_Exercise aim_
Print the lines in the listing below that fall between the line with "Given: Toggle light/dark" and the line with "Click the Windows", those two lines included, exactly as they stand and with nothing else.

_Record extracts_
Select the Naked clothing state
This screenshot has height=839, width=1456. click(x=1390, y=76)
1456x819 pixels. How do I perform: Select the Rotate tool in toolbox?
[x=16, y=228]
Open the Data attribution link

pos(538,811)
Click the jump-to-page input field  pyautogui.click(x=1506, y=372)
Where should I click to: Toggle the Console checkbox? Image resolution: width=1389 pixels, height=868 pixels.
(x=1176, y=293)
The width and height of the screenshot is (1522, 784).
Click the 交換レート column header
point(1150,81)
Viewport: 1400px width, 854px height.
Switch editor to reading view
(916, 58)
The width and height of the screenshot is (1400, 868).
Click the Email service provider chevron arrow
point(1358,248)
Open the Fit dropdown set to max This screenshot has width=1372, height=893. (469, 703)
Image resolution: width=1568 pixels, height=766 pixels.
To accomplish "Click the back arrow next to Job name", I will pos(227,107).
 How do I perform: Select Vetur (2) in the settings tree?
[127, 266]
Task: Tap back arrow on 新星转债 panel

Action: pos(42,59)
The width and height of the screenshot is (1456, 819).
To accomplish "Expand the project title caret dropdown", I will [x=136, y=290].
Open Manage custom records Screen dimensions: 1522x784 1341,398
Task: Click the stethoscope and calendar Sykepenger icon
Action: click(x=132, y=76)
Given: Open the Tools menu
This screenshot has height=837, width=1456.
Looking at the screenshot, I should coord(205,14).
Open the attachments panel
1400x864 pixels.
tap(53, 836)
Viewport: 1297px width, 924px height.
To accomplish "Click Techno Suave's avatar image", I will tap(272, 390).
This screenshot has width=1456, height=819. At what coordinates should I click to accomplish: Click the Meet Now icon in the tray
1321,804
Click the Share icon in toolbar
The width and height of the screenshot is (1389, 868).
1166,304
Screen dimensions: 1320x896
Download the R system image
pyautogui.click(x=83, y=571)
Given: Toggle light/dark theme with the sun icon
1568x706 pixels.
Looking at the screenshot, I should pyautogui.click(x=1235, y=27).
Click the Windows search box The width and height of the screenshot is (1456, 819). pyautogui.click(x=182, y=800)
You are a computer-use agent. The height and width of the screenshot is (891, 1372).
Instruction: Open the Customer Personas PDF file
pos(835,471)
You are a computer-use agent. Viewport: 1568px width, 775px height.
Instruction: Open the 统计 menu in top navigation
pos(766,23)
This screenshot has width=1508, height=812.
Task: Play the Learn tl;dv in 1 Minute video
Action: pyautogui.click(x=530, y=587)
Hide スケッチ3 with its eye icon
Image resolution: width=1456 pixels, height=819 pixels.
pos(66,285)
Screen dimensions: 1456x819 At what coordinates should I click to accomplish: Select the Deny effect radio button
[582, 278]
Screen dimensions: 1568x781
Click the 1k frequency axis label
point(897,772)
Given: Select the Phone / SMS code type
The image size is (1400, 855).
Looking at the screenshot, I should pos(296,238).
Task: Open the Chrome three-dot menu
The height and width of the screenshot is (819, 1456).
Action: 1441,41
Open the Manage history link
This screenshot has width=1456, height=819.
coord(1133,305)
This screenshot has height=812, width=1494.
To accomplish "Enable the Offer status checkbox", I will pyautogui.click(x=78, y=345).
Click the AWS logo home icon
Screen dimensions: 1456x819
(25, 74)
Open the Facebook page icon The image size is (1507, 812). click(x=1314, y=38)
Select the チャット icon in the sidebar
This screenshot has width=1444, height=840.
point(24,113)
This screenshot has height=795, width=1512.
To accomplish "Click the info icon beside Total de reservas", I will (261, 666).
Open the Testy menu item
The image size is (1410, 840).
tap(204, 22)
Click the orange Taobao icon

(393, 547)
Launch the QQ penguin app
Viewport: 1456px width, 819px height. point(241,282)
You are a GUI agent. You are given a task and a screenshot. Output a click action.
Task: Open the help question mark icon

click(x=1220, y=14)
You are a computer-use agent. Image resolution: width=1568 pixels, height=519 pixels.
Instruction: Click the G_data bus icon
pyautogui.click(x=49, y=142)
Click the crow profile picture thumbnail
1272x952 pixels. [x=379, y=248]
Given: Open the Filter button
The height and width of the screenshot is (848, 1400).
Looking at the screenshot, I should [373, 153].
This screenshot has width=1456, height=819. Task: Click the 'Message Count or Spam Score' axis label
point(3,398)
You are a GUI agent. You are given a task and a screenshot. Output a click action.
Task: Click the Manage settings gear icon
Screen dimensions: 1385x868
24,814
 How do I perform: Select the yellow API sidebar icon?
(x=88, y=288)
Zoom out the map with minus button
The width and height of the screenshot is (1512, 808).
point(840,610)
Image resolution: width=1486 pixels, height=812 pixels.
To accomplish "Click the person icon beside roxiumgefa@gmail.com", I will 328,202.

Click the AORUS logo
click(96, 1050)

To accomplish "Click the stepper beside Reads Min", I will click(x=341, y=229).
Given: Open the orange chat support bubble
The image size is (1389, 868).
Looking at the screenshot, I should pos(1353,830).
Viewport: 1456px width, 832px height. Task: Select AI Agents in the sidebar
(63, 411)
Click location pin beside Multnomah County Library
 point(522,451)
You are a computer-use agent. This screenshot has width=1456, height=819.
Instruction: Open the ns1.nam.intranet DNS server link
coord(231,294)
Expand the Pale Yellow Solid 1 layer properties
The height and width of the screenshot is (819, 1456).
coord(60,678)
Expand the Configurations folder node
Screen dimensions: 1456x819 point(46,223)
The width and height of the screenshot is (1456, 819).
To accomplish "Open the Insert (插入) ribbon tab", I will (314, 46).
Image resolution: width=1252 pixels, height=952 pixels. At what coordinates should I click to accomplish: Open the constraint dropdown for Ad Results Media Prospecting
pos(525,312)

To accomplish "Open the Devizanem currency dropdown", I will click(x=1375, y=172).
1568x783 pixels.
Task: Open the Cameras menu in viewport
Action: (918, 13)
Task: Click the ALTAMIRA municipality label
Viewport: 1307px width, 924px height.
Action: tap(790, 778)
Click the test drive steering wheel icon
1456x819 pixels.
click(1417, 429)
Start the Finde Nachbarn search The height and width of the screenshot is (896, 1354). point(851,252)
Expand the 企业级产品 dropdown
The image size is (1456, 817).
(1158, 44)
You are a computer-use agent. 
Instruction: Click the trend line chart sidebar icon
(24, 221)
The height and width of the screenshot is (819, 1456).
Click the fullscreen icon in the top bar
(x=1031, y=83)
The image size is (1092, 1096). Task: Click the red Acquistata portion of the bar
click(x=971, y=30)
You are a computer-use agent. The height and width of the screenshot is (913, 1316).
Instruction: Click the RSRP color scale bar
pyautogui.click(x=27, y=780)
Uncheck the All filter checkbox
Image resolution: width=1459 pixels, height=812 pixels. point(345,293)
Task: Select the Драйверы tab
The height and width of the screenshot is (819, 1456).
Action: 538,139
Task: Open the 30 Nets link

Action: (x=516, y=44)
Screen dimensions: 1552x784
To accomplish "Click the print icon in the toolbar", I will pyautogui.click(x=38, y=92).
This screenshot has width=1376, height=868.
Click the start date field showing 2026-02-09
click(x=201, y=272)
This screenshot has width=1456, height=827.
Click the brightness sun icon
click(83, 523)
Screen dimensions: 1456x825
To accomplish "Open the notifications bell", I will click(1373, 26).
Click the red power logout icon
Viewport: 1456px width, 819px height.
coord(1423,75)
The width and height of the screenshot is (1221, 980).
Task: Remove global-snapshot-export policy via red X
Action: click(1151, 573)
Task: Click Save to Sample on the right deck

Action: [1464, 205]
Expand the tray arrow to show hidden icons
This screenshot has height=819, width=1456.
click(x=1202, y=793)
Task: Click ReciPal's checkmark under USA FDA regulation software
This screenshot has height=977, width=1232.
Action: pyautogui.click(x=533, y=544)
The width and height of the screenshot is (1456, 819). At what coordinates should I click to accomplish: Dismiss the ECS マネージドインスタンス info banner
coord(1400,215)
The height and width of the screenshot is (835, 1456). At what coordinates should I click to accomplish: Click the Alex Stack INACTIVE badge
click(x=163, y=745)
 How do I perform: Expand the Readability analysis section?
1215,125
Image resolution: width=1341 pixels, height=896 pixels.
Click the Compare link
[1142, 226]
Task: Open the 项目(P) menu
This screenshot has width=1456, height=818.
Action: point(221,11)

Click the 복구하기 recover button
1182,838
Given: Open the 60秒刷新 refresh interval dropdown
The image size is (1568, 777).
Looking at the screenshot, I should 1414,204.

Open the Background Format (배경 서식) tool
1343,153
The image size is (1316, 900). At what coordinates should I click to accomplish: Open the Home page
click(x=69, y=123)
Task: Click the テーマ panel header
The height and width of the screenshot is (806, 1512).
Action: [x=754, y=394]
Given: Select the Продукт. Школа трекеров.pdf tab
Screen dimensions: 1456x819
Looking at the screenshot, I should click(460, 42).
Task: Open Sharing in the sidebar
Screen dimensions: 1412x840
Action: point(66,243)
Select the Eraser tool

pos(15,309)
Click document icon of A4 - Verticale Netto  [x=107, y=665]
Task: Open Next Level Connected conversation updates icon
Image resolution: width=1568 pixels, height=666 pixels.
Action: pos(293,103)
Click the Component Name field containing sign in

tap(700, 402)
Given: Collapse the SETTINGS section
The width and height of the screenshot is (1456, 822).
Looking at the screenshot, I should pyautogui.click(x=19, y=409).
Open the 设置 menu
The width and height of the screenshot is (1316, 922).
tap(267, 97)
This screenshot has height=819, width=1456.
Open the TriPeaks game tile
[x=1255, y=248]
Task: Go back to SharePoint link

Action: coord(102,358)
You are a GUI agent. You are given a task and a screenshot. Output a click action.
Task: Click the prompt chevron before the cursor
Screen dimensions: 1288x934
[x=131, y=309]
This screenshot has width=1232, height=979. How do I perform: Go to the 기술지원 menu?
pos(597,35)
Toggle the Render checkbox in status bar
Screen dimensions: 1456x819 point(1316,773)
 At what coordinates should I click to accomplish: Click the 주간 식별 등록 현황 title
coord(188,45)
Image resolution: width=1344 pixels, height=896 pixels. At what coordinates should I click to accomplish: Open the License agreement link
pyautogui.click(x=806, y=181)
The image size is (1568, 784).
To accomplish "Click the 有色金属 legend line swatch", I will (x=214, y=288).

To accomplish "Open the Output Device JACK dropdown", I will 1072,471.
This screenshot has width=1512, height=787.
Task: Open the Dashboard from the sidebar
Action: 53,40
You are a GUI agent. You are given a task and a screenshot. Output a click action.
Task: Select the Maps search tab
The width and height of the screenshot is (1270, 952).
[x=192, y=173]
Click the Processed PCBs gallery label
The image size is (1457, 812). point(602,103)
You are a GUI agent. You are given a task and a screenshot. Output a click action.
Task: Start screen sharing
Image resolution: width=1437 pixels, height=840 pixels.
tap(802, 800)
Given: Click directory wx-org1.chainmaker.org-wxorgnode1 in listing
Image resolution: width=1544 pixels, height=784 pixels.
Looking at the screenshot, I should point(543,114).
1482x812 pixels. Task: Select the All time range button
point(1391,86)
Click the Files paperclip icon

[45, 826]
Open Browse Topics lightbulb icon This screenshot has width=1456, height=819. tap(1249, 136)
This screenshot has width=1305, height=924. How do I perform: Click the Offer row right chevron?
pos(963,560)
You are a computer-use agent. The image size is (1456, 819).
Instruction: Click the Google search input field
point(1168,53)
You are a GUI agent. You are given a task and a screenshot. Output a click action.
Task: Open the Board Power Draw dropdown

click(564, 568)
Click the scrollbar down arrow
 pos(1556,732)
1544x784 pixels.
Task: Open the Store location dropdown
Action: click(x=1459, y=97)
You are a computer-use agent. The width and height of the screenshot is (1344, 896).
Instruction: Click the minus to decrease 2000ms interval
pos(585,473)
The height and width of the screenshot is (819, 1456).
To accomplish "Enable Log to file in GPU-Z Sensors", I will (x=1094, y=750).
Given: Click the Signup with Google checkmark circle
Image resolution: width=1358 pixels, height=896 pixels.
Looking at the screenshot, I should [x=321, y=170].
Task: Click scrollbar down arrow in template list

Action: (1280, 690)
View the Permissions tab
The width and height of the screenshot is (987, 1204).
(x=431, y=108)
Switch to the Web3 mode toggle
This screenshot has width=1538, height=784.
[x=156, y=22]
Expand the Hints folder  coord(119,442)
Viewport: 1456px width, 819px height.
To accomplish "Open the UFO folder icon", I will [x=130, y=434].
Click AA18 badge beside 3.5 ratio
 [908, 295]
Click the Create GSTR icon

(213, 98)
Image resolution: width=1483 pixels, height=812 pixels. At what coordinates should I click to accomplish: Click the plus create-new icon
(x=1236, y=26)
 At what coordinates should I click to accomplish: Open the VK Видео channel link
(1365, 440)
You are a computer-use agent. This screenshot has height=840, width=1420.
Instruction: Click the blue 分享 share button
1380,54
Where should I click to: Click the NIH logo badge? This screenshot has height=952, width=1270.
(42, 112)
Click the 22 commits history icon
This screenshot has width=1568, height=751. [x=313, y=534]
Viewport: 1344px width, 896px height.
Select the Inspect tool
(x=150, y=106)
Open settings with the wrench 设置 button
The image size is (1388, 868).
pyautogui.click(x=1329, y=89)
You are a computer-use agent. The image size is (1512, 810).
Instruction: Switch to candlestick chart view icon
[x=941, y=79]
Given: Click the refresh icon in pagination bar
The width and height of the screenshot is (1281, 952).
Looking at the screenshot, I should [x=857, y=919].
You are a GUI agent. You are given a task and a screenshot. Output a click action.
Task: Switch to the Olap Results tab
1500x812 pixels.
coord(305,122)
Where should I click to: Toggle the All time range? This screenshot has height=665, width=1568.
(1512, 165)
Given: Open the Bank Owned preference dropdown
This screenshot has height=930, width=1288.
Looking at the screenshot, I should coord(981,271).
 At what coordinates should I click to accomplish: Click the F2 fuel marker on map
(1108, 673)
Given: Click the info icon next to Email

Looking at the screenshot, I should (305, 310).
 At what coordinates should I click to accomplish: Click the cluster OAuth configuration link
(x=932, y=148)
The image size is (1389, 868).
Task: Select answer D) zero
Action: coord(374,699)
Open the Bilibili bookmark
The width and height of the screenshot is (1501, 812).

_Solution to this problem_
Given: Toggle light/dark theme with the sun icon
1568x706 pixels.
Looking at the screenshot, I should pyautogui.click(x=1235, y=27).
Click the Windows search box The width and height of the screenshot is (1456, 819). pyautogui.click(x=182, y=800)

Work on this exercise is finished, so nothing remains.